Ossoglutarato deidrogenasi
La ossoglutarato deidrogenasi (nota anche come α-chetoglutarato deidrogenasi) è un complesso enzimatico appartenente alla classe delle ossidoreduttasi, noto principalmente per il suo ruolo nel ciclo di Krebs. Similarmente alla piruvato deidrogenasi, è composto di tre polipeptidi (E1, E2 ed E3) che si servono, rispettivamente, dei coenzimi tiamina pirofosfato, acido lipoico e FAD.

La subunità E1 è detta 2-chetoglutarato deidrogenasi (numero EC 1.2.4.2[1]), la E2 diidrolipoamide-succiniltransferasi (numero EC 2.3.1.61[2]) [3] e la E3 diidrolipoil deidrogenasi.
Sono state caratterizzate tre classi di complessi multienzimatici di questo tipo, una specifica per il piruvato, un'altra per il 2-ossoglutarato ed una per altri specifici α-chetoacidi contenenti una catena ramificata[4].
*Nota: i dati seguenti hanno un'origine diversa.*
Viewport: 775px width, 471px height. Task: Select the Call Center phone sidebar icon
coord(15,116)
In Azotobacter vinelandii, la ossoglutarato deidrogenasi presenta una KM di 0,14 ± 0,04 mM ed una Vmax di 9 ± 3 μmol min-1 mg-1[5].
Vie metaboliche
L'enzima partecipa a tre diversi pathway metabolici.
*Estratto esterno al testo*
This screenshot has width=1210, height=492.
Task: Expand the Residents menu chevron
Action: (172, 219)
- Il ciclo di Krebs (KEGG: MAP00020)
- La degradazione della lisina (KEGG: MAP00310)
- Il metabolismo del triptofano (KEGG: MAP00380)
Ciclo di Krebs
La reazione catalizzata dall'enzima nel ciclo di Krebs è la seguente:
- α-chetoglutarato + NAD+ + CoA → Succinil CoA + CO2 + NADH
La reazione consta di tre passaggi: l'iniziale decarbossilazione dell'α-chetoglutarato, l'ossidazione ed il trasferimento conclusivo del gruppo CoA, che forma il prodotto finale (succinil CoA). L'energia libera di Gibbs per questa reazione è pari a -30 kJ mol-1.[6]
La ossoglutarato deidrogenasi è un punto chiave del sistema di regolazione del ciclo di Krebs. L'enzima è inibito dai prodotti di reazione (dal succinil CoA e dal NADH). Anche una alta concentrazione di molecole ad alta energia (come ATP) può inibire l'attività dell'enzima.
Note
- ^ (EN) 1.2.4.2, in ExplorEnz — The Enzyme Database, IUBMB.
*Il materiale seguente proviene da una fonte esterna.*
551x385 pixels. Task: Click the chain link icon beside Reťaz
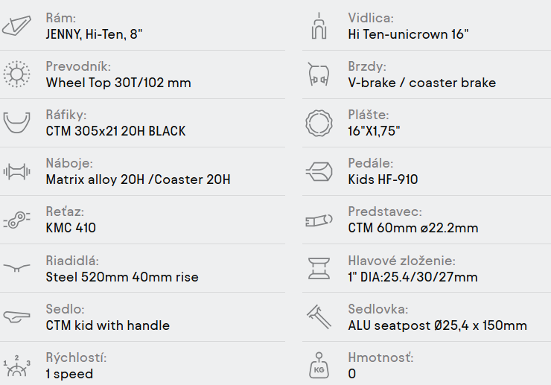[16, 220]
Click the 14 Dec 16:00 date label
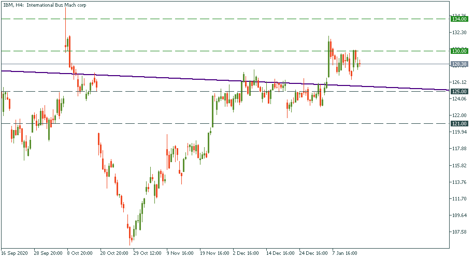The height and width of the screenshot is (259, 474). 280,254

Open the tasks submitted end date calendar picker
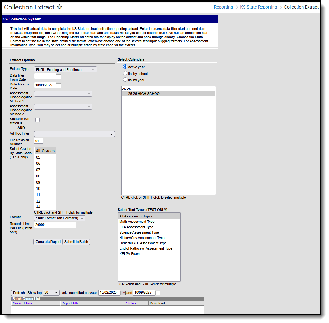(x=157, y=293)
- ^ (EN) 2.3.1.61, in ExplorEnz — The Enzyme Database, IUBMB.
- ^ (EN) Knapp JE, Carroll D, Lawson JE, Ernst SR, Reed LJ, Hackert ML. Expression, purification, and structural analysis of the trimeric form of the catalytic ___domain of the Escherichia coli dihydroliponamide succinyltransferase. In: Protein Sci. 9, P. 37-48, 2000
- ^ (EN) R. N. Perham: Swinging Arms and Swinging Domains in Multifunctional Enzymes: Catalytic Machines for Multistep Reaktions. In: Annu. Rev. Biochem. 69, S. 961-1004, 2000
- ^ (EN) Bunik V, Westphal AH, de Kok A: Kinetic properties of the 2-oxoglutarate dehydrogenase complex from Azotobacter vinelandii evidence for the formation of a precatalytic complex with 2-oxoglutarate. Eur J Biochem 2000; 267(12): 3583-91. PMID 10848975
- ^ RH Garret, CM Grisham, Principi di Biochimica, Padova, ed. PICCIN, 2004, p. 503, ISBN 88-299-1693-5.
Bibliografia
- Perham, R.N., Swinging arms and swinging domains in multifunctional enzymes: catalytic machines for multistep reactions, in Annu. Rev. Biochem., vol. 69, 2000, pp. 961–1004, Entrez PubMed 10966480.
- Sanadi, D.R., Littlefield, J.W. and Bock, R.M., Studies on α-ketoglutaric oxidase. II. Purification and properties, in J. Biol. Chem., vol. 197, 1952, pp. 851–862, Entrez PubMed 12981117.
- Ochoa, S., Enzymic mechanisms in the citric acid cycle, in Adv. Enzymol. Relat. Subj. Biochem., vol. 15, 1954, pp. 183–270, Entrez PubMed 13158180.
- Massey, V., The composition of the ketoglutarate dehydrogenase complex, in Biochim. Biophys. Acta, vol. 38, 1960, pp. 447–460.